Don Faustino habla también del ‘dromedario’: «Esta especie es muy conocida por su cuello largo y gran corcova, la cual se compone, como en todas las demás especies que la tienen, de una sustancia grasa y carnosa. Es, entre los animales domésticos, el más antiguo que conoce el sello de la esclavitud, aguantando el hambre y la sed ocho días [Plinio el Viejo, en su ‘Historia natural’, escrita en el siglo I, les concede tan solo cuatro]. Se cría en Egipto. Su carne vieja y trabajada presta groseros jugos para alimento. La leche de las hembras es muy salitrosa, pero aguada es buena».
Heródoto de Halicarnaso (484-425 a.C.), en su obra histórica documenta la carne de camello como una comida habitual en determinadas partes de África. En el primero de sus nueve libros comenta: «La gente más rica y principal puede sacar a la mesa bueyes enteros, caballos, camellos y asnos, asados en el horno, y los pobres se contentan con sacar reses menores».
Si consultamos el Corán —arbitro de prohibiciones y concesiones divinas—, en la Sura XXII, intitulada ‘La peregrinación de la Meca’, en el versículo 37 podemos leer: «Hemos destinado los camellos para servir en los ritos de los sacrificios; halláis también en ellos otras ventajas. Pronunciad, pues, el nombre de Dios sobre los que vais a inmolar.
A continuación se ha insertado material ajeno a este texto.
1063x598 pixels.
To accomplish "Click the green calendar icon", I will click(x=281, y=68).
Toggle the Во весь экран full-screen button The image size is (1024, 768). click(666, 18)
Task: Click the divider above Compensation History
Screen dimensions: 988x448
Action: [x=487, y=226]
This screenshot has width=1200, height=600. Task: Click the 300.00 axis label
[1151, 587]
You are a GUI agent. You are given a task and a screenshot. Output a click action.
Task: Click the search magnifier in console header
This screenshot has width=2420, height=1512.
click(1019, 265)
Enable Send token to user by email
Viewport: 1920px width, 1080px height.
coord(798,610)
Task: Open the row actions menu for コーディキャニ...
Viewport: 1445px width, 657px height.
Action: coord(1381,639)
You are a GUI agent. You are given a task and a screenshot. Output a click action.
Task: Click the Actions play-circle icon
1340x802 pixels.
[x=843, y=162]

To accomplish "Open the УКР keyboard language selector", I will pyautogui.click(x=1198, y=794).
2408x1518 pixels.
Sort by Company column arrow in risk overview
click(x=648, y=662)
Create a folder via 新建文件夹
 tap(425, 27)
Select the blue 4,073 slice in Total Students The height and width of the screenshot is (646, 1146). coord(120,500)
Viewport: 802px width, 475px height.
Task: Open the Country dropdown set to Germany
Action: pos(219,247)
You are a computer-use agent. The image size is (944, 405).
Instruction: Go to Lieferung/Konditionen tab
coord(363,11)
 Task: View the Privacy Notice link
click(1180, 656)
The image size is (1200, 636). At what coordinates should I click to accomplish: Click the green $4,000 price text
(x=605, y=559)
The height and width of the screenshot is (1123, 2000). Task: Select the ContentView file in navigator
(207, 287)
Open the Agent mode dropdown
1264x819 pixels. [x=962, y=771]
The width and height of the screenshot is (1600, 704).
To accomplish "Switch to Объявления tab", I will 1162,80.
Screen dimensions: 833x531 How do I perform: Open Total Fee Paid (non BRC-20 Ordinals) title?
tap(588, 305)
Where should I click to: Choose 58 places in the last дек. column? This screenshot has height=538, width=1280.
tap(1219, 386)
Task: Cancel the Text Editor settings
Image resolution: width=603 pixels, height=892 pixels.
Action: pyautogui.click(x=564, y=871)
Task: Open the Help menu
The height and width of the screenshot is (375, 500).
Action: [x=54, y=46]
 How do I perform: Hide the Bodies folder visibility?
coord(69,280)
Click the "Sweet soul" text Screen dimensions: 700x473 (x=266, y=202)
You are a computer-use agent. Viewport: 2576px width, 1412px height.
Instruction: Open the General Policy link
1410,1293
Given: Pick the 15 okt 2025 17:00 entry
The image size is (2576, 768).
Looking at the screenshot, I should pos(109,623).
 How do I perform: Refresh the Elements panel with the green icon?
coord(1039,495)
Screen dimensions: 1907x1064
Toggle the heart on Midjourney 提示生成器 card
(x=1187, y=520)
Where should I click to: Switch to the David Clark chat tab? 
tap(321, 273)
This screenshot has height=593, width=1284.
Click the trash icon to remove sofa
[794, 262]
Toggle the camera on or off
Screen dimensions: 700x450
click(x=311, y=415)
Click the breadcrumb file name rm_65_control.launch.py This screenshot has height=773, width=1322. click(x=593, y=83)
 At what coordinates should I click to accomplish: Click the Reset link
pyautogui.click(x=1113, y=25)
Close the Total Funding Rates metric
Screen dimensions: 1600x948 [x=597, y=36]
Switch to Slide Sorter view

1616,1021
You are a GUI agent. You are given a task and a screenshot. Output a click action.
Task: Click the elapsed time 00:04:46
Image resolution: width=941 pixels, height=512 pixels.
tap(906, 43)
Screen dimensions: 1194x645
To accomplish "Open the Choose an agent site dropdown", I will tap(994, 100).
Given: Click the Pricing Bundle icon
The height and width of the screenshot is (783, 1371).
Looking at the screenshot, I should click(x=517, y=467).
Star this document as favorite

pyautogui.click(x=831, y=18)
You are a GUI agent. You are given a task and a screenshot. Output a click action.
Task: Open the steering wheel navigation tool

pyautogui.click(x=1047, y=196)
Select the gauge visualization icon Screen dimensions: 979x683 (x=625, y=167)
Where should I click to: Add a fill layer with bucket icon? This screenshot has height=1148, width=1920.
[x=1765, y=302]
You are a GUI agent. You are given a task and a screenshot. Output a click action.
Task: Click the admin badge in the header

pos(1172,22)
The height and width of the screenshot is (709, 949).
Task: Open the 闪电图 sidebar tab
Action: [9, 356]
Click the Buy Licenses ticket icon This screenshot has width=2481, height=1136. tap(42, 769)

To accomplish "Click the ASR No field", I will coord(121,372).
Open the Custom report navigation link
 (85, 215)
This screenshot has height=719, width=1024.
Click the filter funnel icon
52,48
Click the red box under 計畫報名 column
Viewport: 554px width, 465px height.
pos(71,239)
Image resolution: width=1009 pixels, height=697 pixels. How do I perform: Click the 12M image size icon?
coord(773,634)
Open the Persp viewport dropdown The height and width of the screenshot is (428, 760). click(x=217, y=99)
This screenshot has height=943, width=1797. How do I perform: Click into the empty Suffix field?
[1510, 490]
Deben permanecer en pie sobre tres pies, atados por el cuarto. Cuando la víctima ha caído, comed de ella y dad al que se contenta con lo que se le da, así como al que pide. Nosotros os los hemos sometido, a fin de que estéis agradecidos».
Para terminar, quisiera añadir un apunte sobre el cocodrilo. Álvaro Cunqueiro cuenta en ‘La cocina cristiana de Occidente’ (1969) qué se edito un ‘Larousse gastronomique’ en inglés para americanos. Lo que más sorprendió a los anglosajones fue una receta para el cocodrilo de la Florida, después de hacer la advertencia de que las partes verdaderamente comestibles del reptil son las patas. Y aconseja dicha enciclopedia que se preparen «a la americana o a la india». Pero, a lo que parece, nadie en América conocí la receta, ni los indios de la Florida. El gallego prosigue: «Sugiere un tal Kidder que es muy probable que la receta haya pasado a Francia procedente de Nueva Orleans, adonde fueron tantas exquisiteces culinarias, y donde comían, además de las patas del ‘alligator’, la lengua y la carne que recubre la mandíbula inferior, “a la moda de los bárbaros”, asadas en las brasas. Kidder cuenta que Fasbos de Luzán traía a dos indios, cuando comía cocodrilo, para que bailasen alrededor del asado. No se sabe lo que bailarían».